### Data extracts

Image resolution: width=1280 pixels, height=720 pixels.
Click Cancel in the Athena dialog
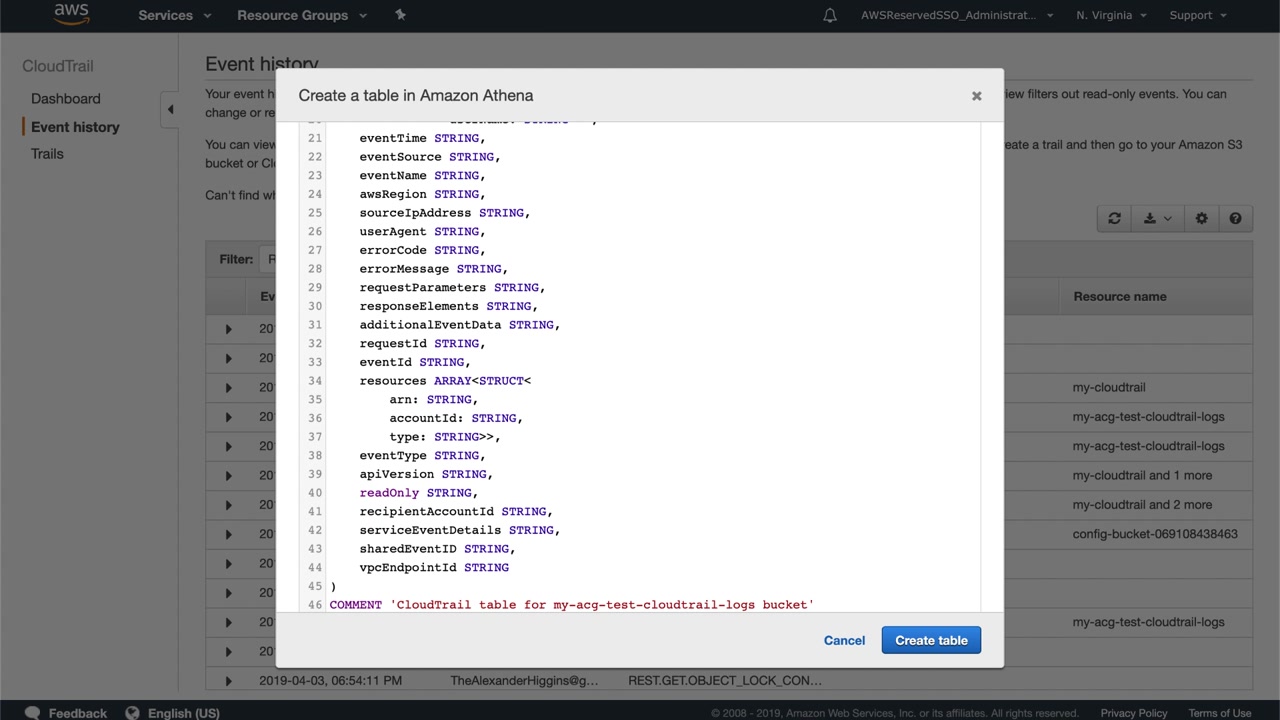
...
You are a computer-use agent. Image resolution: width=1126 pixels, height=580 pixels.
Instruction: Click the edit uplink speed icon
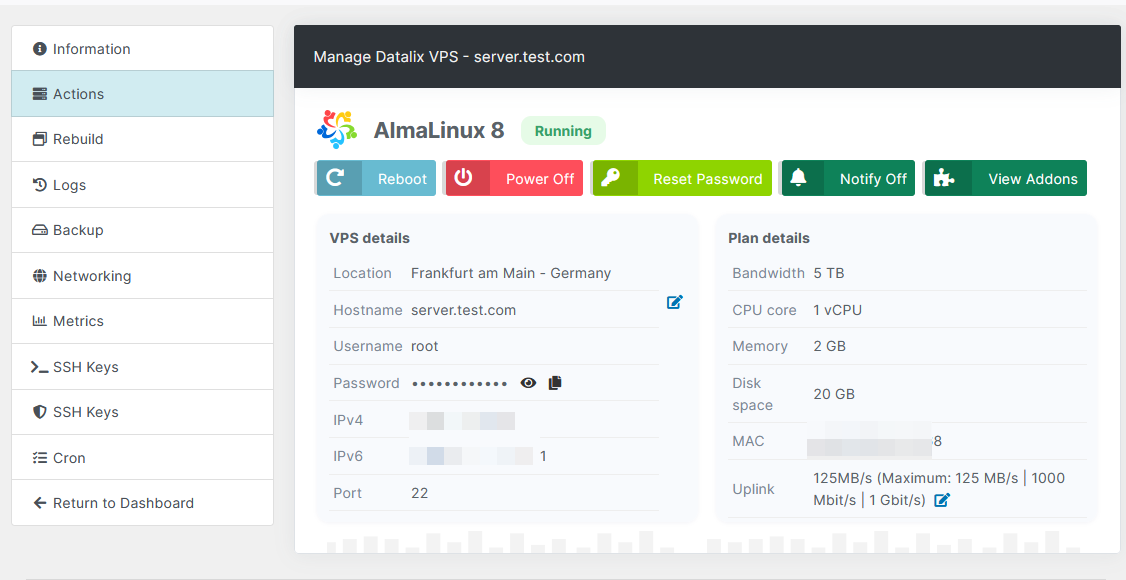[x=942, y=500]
* * *
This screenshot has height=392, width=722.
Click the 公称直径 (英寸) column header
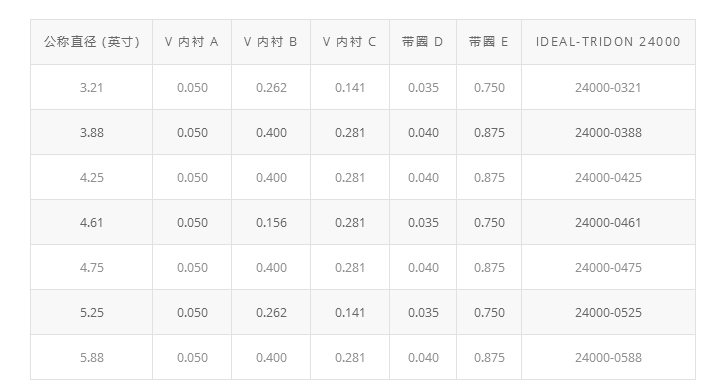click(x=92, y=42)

### Work task
For the string "pixels", go line by line through the material and copy every line that has it.

### Answer space
Image resolution: width=1280 pixels, height=720 pixels.
You are a computer-use agent. Image resolution: width=1126 pixels, height=580 pixels.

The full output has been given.